Thursday, February 08, 2007

Reconnect America

The Military Channel and Military.com have joined forces to create "Reconnect America," a nationwide program that makes it easy for you to show your support for the men and women of our Armed Forces. I've added banners and links on the right side, and I encourage everyone to give them a look.

Wednesday, February 07, 2007

Coulter: MSNBC Creating "Liberal History"

Ann Coulter delves into MSNBC's reporting on the trial of Scooter Libby, and how the network is rewriting history to suit their bias.

Panic In Boston

John Stossel calls out officials in Boston for their handling of the Cartoon Network promotional light screens "discovered" around Boston last week. Among his comments:

... the signs were installed three weeks earlier in nine other cities, including New York, Philadelphia, Chicago, San Francisco and Los Angeles. Authorities there didn't freak out. The Associated Press reported, "There were no immediate signs of anyone panicking . . . removal of the signs was low-key. . . "

Only in Boston was there panic.

Mayor Menino said more than $500,000 was spent to send dozens of federal, state, and city bomb and terrorism experts to investigate. But he blamed the young men, not himself.

Friday, February 02, 2007

See The Beast For What She Is

In this clip form a speech broadcast on C-Span, presidential candidate (eek!) Hillary Clinton discusses her desire to strip the oil production companies of their profits. She says she wants to take those profits and put them into "strategic energy fund" to fund research and technologies to move the U.S. toward energy independence.

Like the little Socialist she is, she feels it's perfectly fine for the government to confiscate the profits of a private company and redistribute them as the government sees fit.
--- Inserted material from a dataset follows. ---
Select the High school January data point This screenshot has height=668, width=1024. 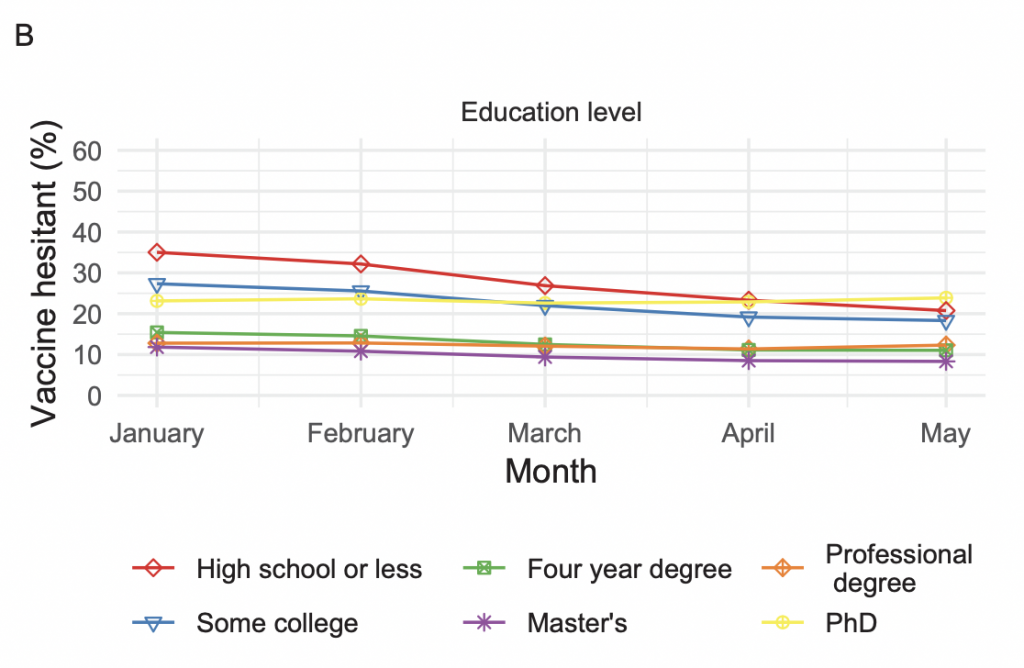pyautogui.click(x=156, y=252)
The anit-capitalist wing of the Democratic Party seems to see corporate profits as immoral. Hillary calls for the confiscation of oil company profits. That wouldn't be the first time such an approach was tried:

In 1980, President Carter signed into law the Crude Oil Windfall Profit Tax Act, enacted in concert with the gradual dismantling of domestic oil price controls that were in effect throughout the 1970s. The law, which was repealed in the late 1980s, established excise taxes as high as 70 percent on the difference between the selling price and a price set by law.

Economic theory suggests that such a measure would discourage exploration. Drilling for oil is very risky, and investors will take that risk only if they believe there is some chance they will make great profits. Take away the profits, and drilling will stop...
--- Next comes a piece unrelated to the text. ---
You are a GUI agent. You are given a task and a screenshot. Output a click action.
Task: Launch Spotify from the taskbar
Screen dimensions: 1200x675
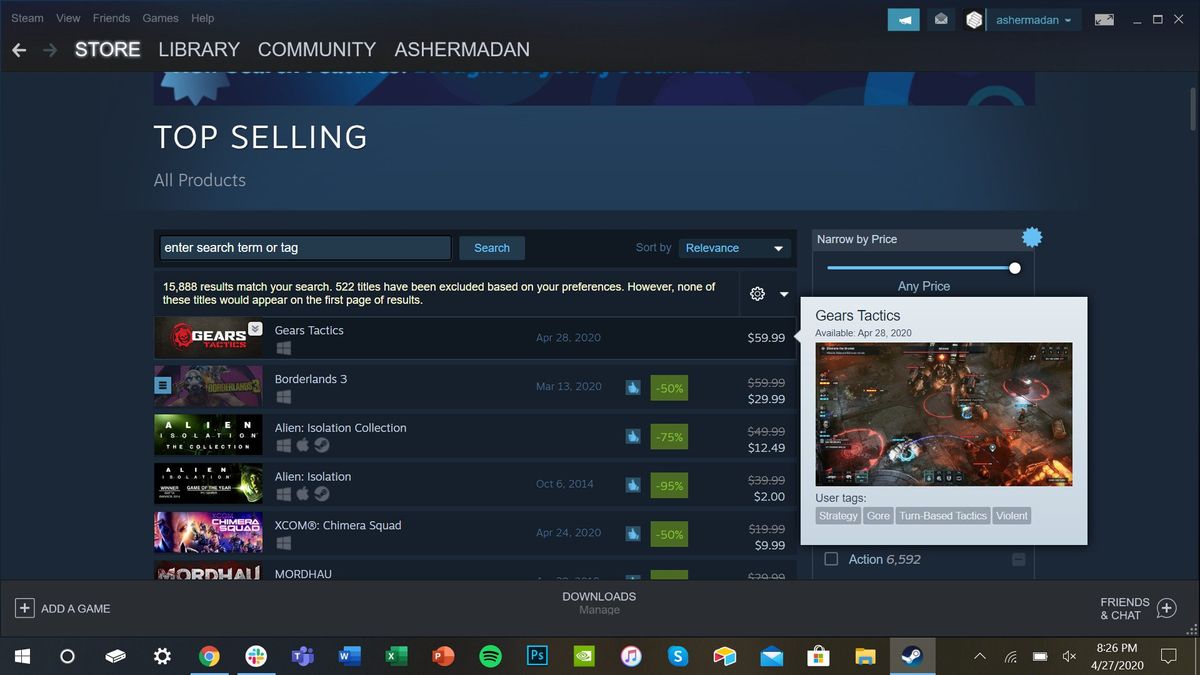(490, 656)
In 1990, the U.S. Congressional Research Service studied the effects of the 1980s tax, and found that it had exactly the predicted effect. U.S. production was reduced, and reliance on foreign oil increased sharply. Reinstating the tax would, Congress's research agency concluded, "make the U.S. more dependent upon foreign oil."

The way the tax worked was simple. The government set a mandated price-per-barrel on oil. Anytime the cost went above that government limit, additional taxes were imposed. It failed miserably. The result was a financially depressed domestic oil industry, increased foreign imports and raised little revenue for the government. It also led, by 1990, to a 100% increase in foreign imports. Oh, and lots of people who had been making good salaries in the oil business were suddenly unemployeed.

Earlier price control efforts in the 1970s had the same effect. Domestic production dropped significantly. That lost production, coupled with increasing demand, led to an increase of about 13.5% in world crude prices. And more hard-working Americans were laid off.

Oh, and did you know???

Since 1977, more than twice as much money has been collected by governments in gasoline tax revenues than the oil companies have made in profits?